*What you are asked to do:* For the word "size", copy every line of the material that includes it.

*Exercise materials:*

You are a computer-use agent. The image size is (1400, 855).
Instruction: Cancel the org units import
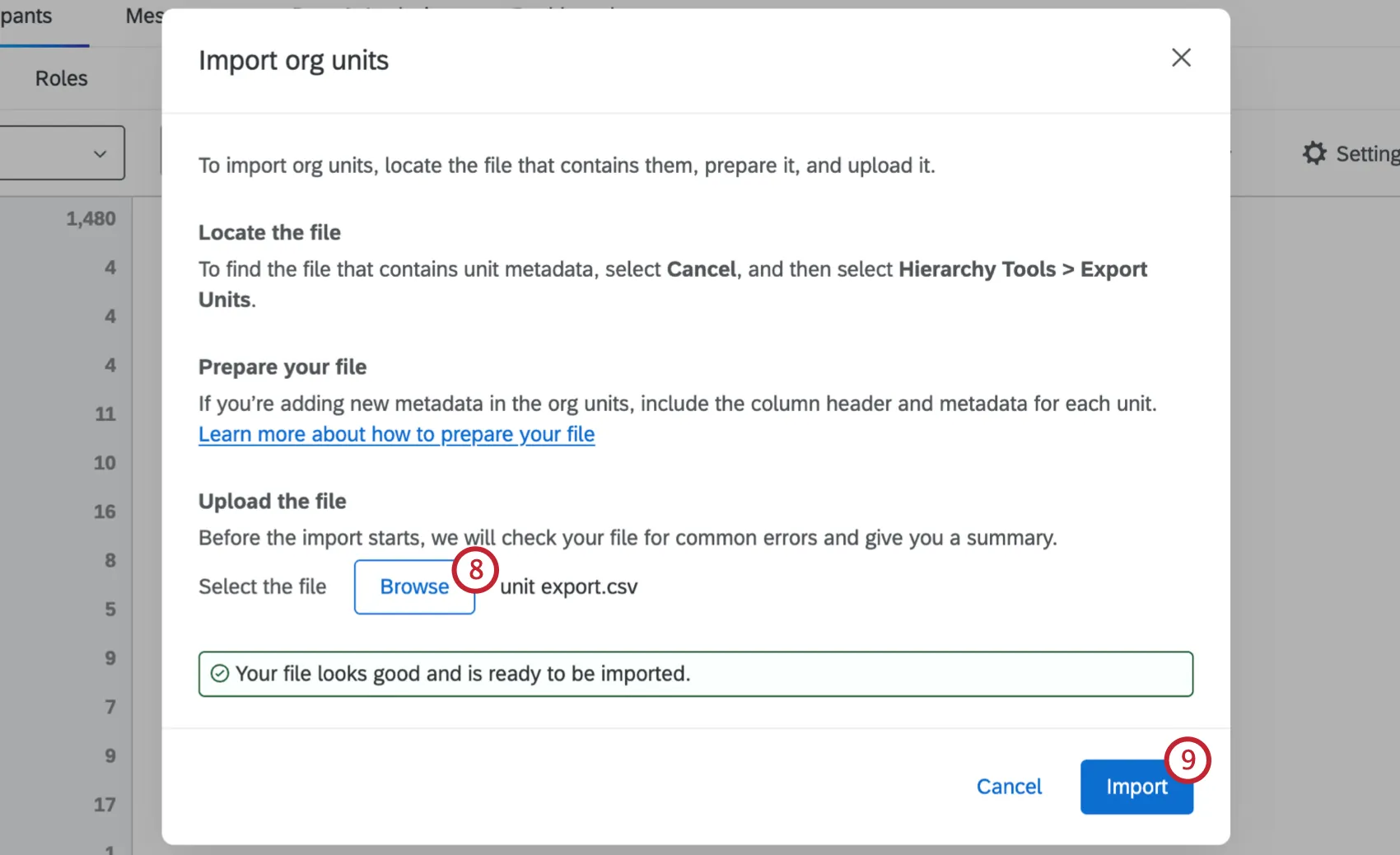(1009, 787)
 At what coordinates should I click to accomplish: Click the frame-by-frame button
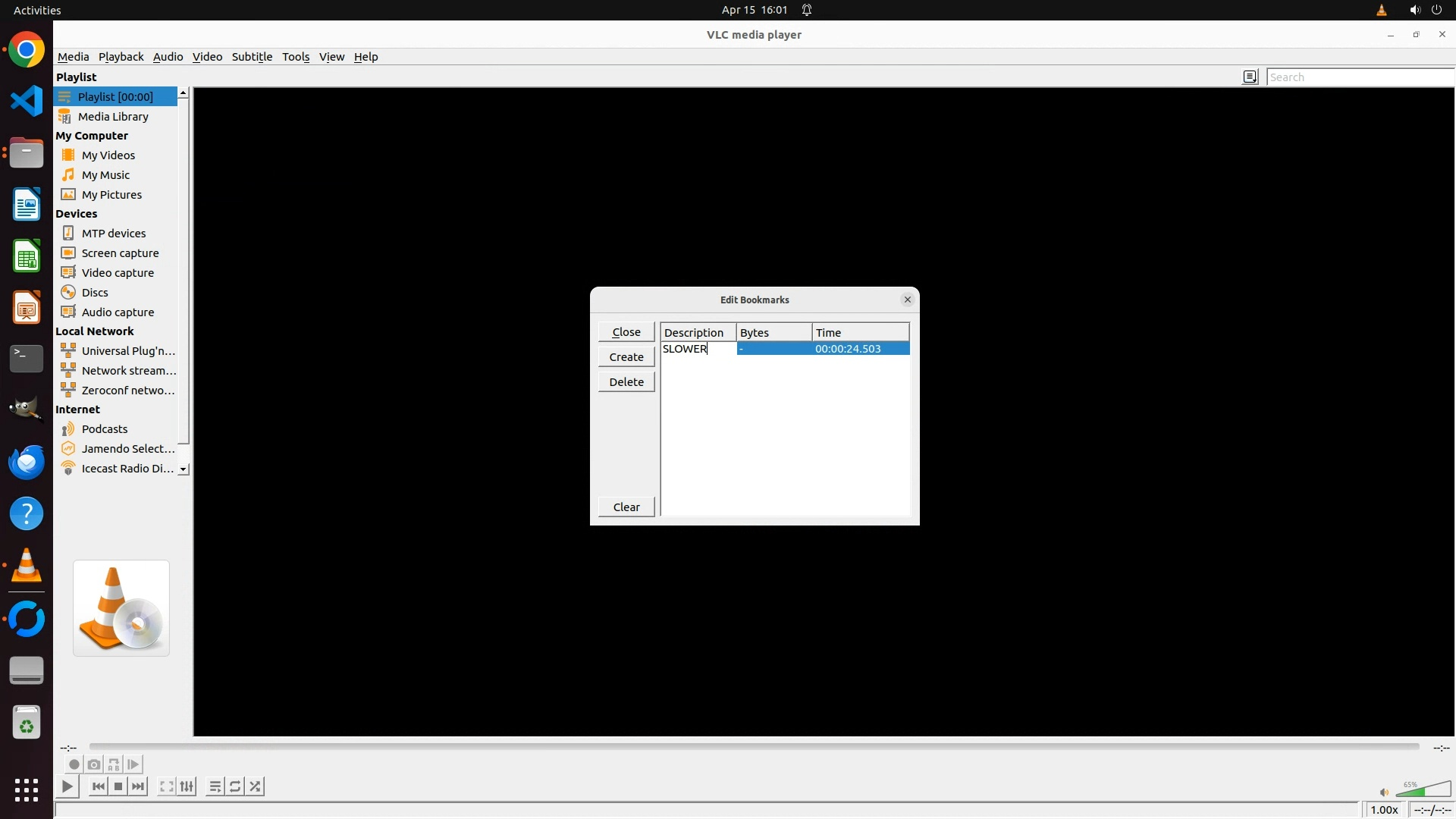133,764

...

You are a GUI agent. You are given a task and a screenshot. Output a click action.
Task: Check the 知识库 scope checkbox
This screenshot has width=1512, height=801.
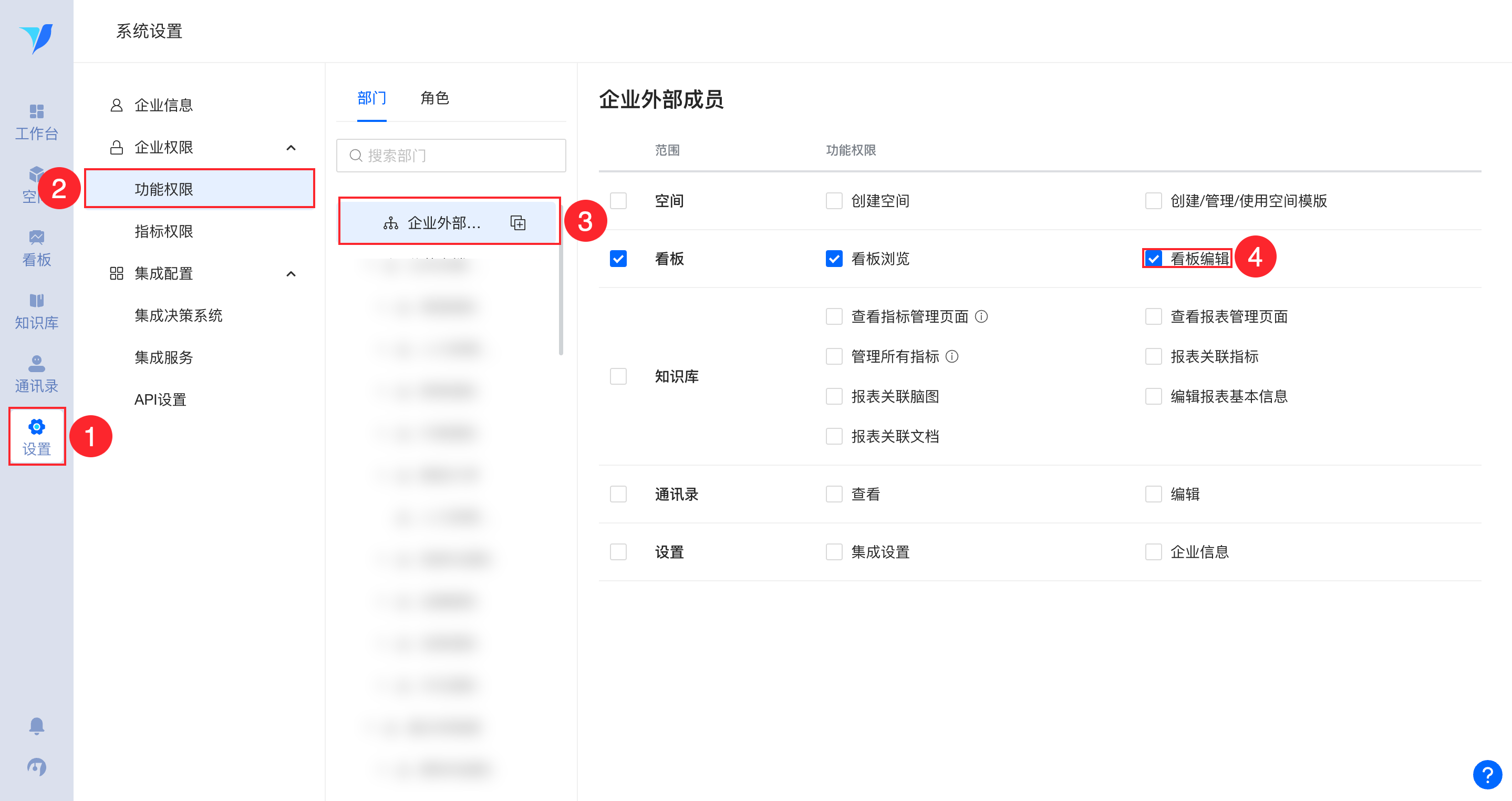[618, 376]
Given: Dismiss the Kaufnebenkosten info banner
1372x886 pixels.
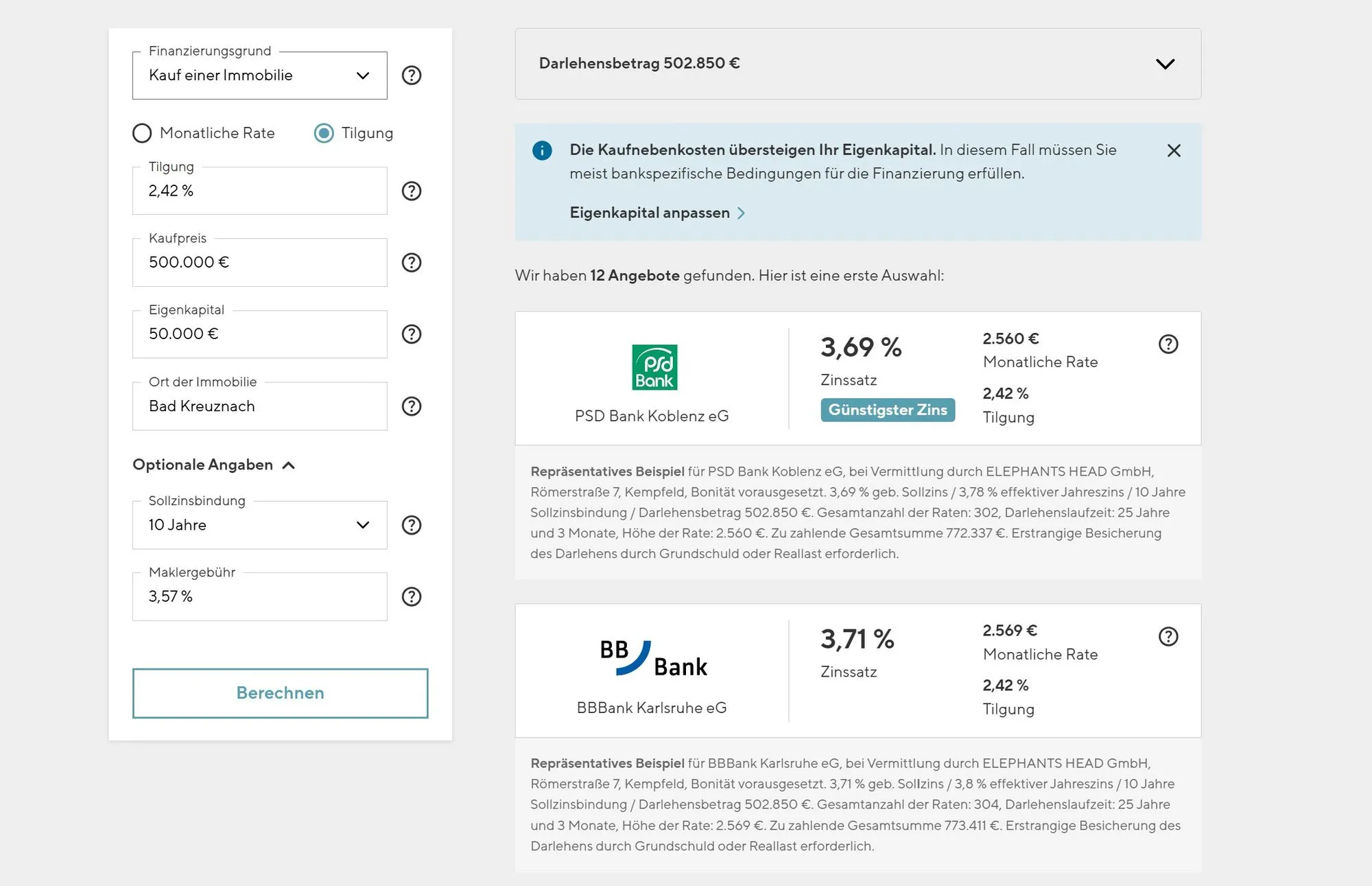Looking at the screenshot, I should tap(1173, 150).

...

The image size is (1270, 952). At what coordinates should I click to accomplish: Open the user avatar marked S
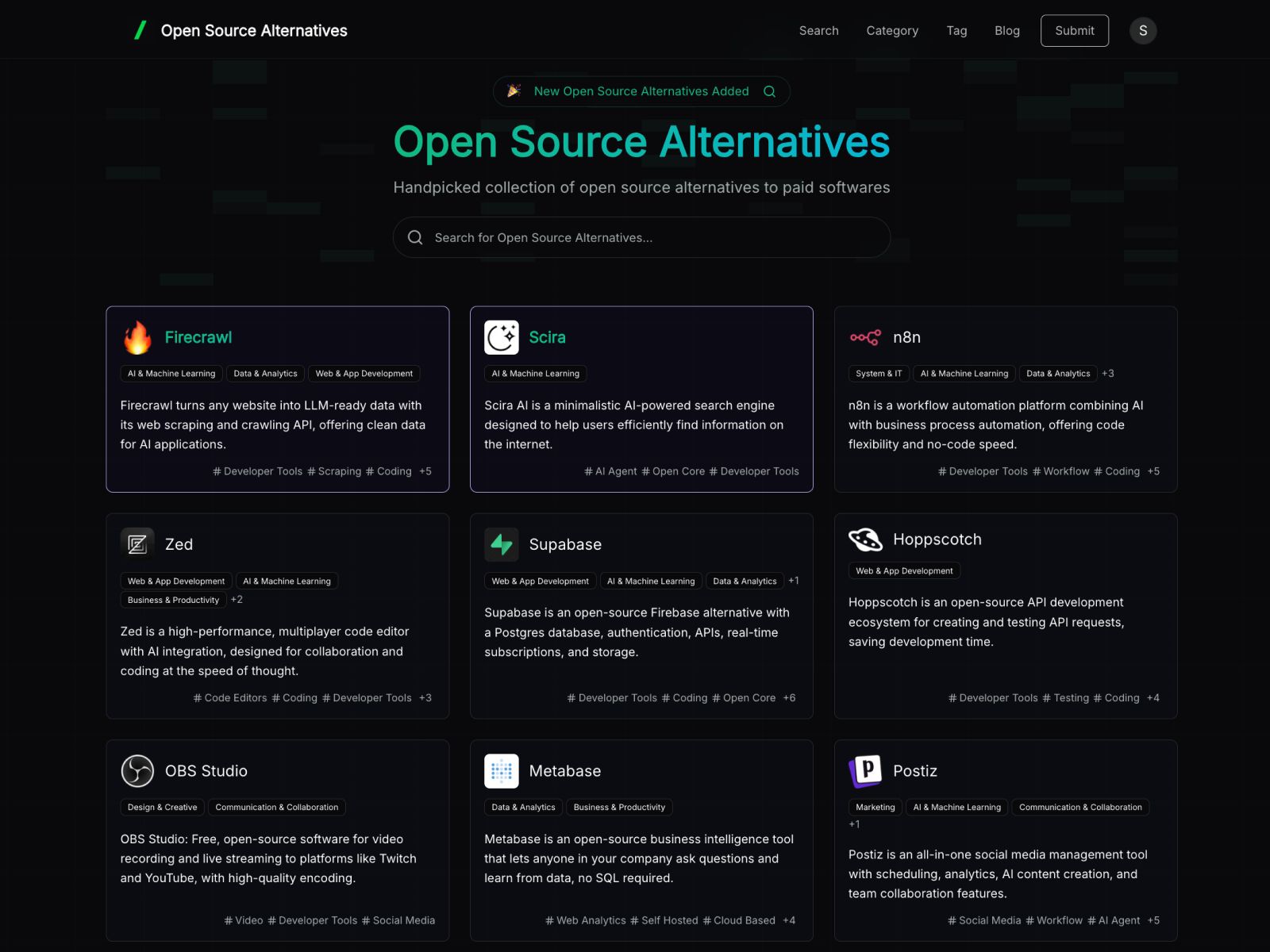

*Exercise solution:*
You are a computer-use agent. The image size is (1400, 855).
The image size is (1270, 952). At what coordinates should I click to accomplish: Open the user avatar marked S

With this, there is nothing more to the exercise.